After the game, Zion had a post-game interview. When asked what Thanksgiving food he was most looking forward to, he declined to answer because no matter what he would say, he knew social media would clown him. No, really:

He’s right, and it’s sad! I don’t need to see an edit of Zion dunking a turkey leg into a bowl of gravy, but I’m damn sure I would’ve! It doesn’t matter if he had 32 and 11, all that matters is getting the same tired jokes off. At 22, we are both done with it. Only, I can opt out whenever I want. I choose not to Log Off, choosing not boost my spirit. Zion chooses not to stop making tons of money playing the game he loves. So he’s gonna keep being the butt of these jokes, and yeah, the 22-year-old millionaire living in New Orleans better make sure he doesn't flirt with the wrong girl, or else we’re all gonna hear about it.
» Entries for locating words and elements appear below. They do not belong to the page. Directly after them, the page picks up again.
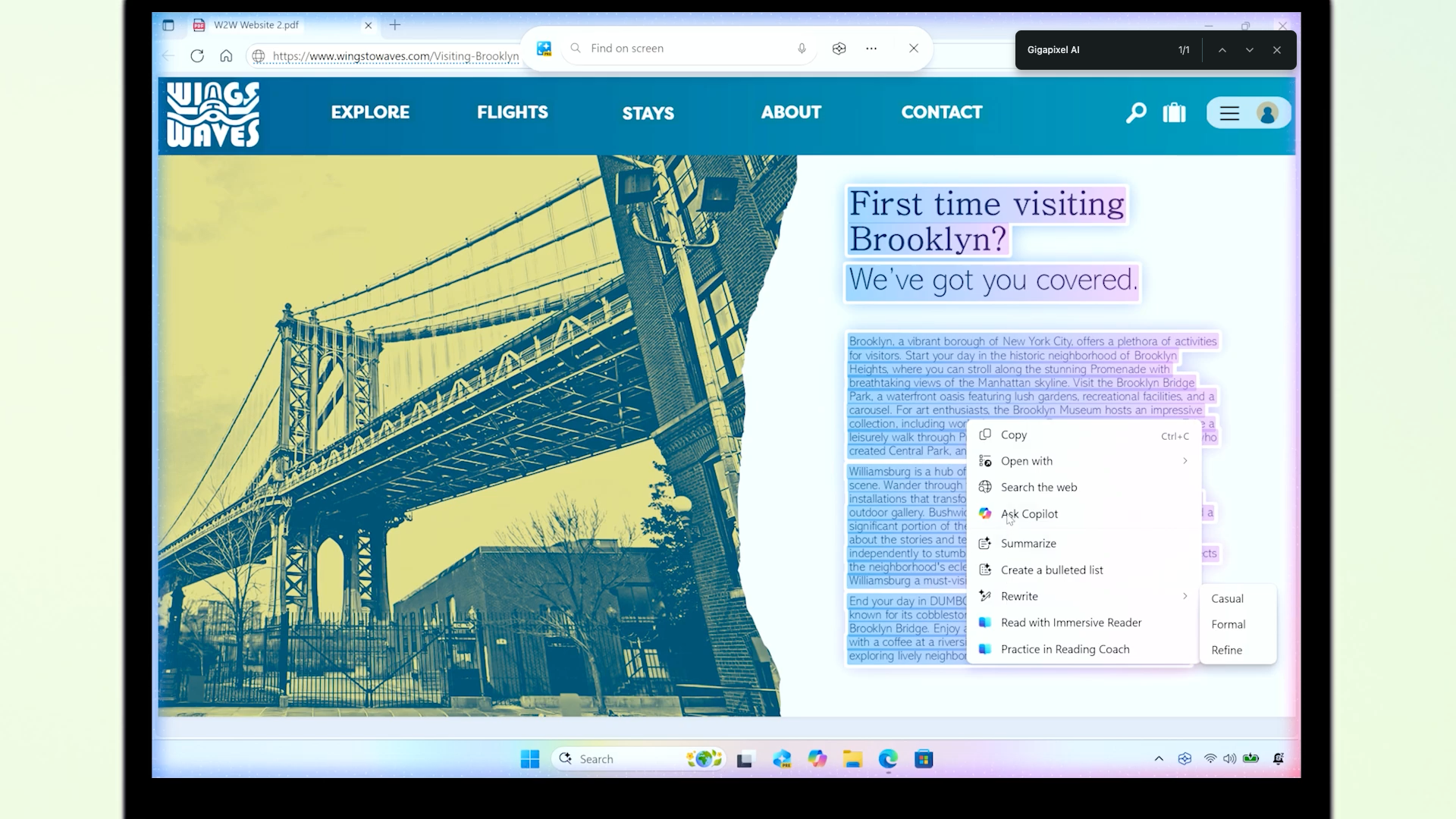
Task: Click the hamburger menu icon near profile
Action: point(1229,114)
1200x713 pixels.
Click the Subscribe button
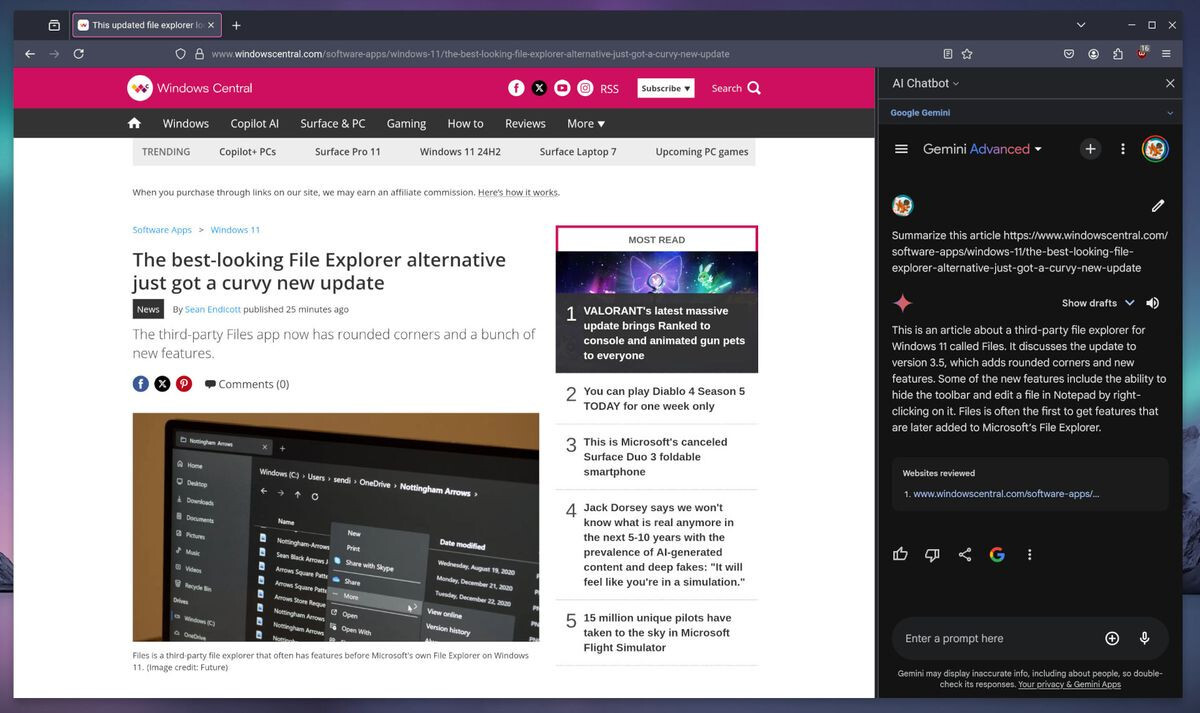pyautogui.click(x=664, y=88)
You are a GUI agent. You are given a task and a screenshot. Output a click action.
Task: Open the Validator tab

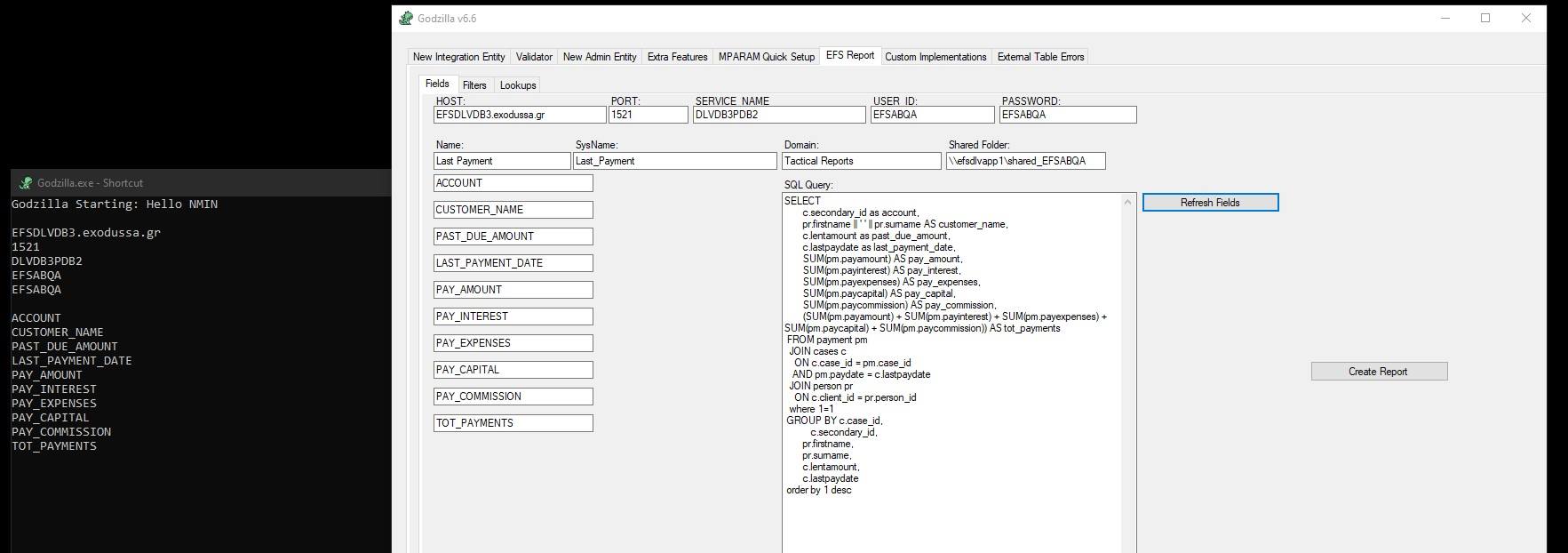point(534,57)
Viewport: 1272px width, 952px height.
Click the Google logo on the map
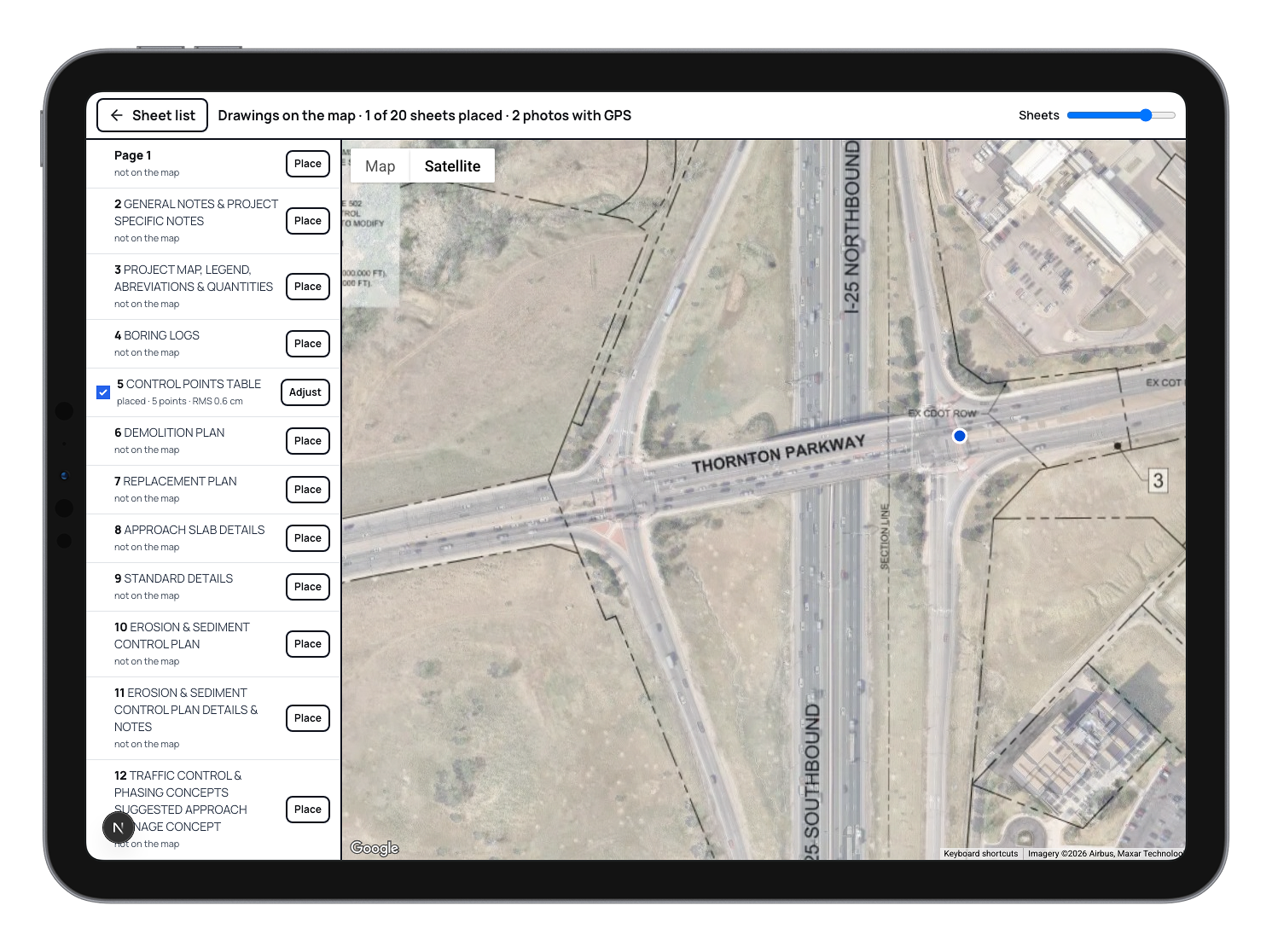click(x=375, y=847)
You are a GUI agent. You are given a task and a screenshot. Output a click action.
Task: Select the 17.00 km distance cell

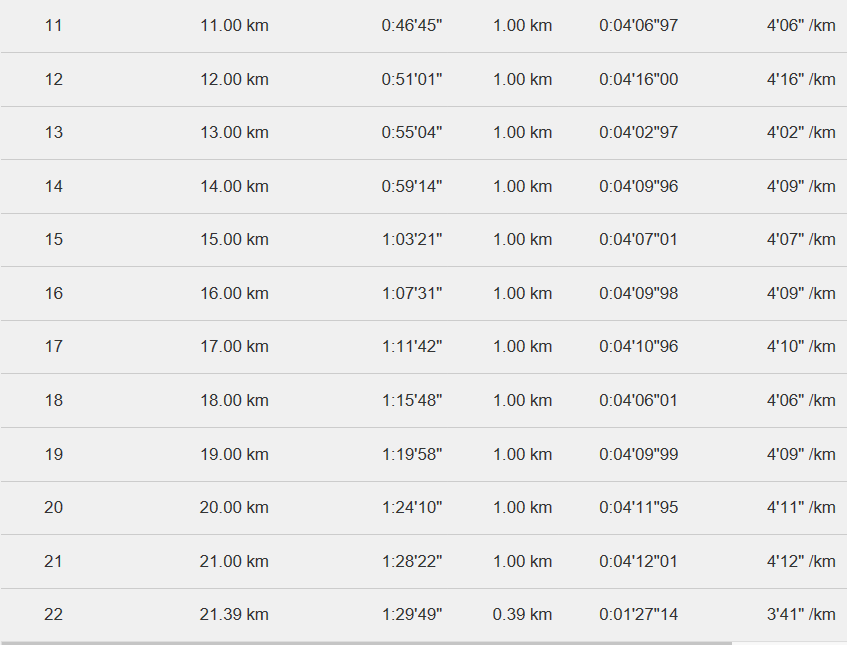tap(234, 346)
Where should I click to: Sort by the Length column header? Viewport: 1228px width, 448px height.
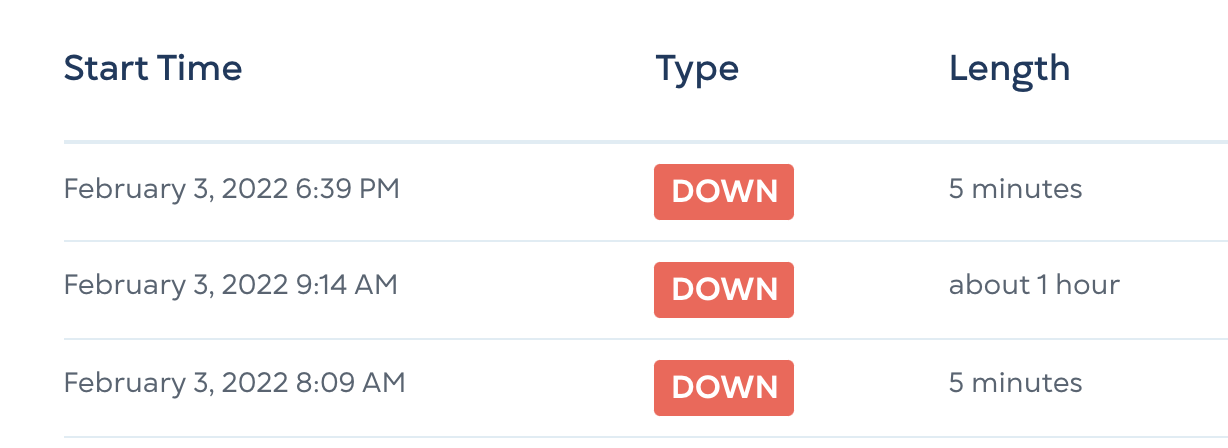1009,69
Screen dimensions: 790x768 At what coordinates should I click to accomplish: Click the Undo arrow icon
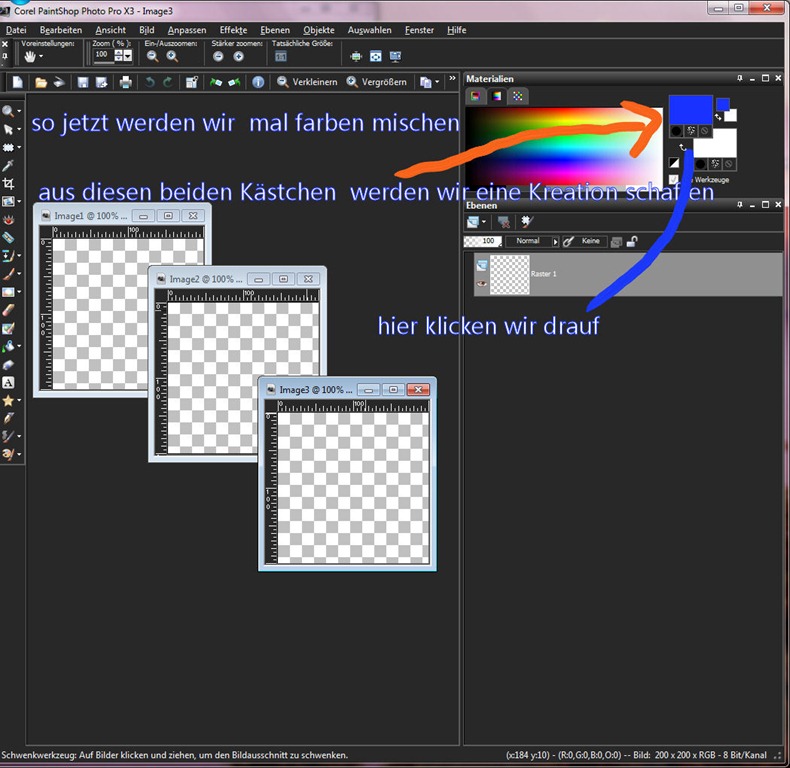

Zion is the quintessential basketball player of the 2020’s. A phenom with unbelievable hype that lived up to it completely; a basketball player that takes his closest possible comparison, Charles Barkley, already one of the most unique players in NBA history, and adds 30 inches of vertical and 30 pounds of muscle to it. And, somehow, everybody already doesn’t care. Maybe it’s because he’s not averaging 50 points a game. More likely it’s because, despite all the rumors and jokes, he seems to just be a pleasant goof-ball with a nice smile. A boringly normal dude. Most likely, though, is that we got bored and are onto the next thing, unable to practice any patience. He sat out a season, and even if he hadn’t, we’ll never get anything like those mixtape years. What’s the point in waiting around for the entertainment value to regress.
Don’t worry though, Zion, we’re still within earshot, should the opportunity to make jokes about your weight present itself.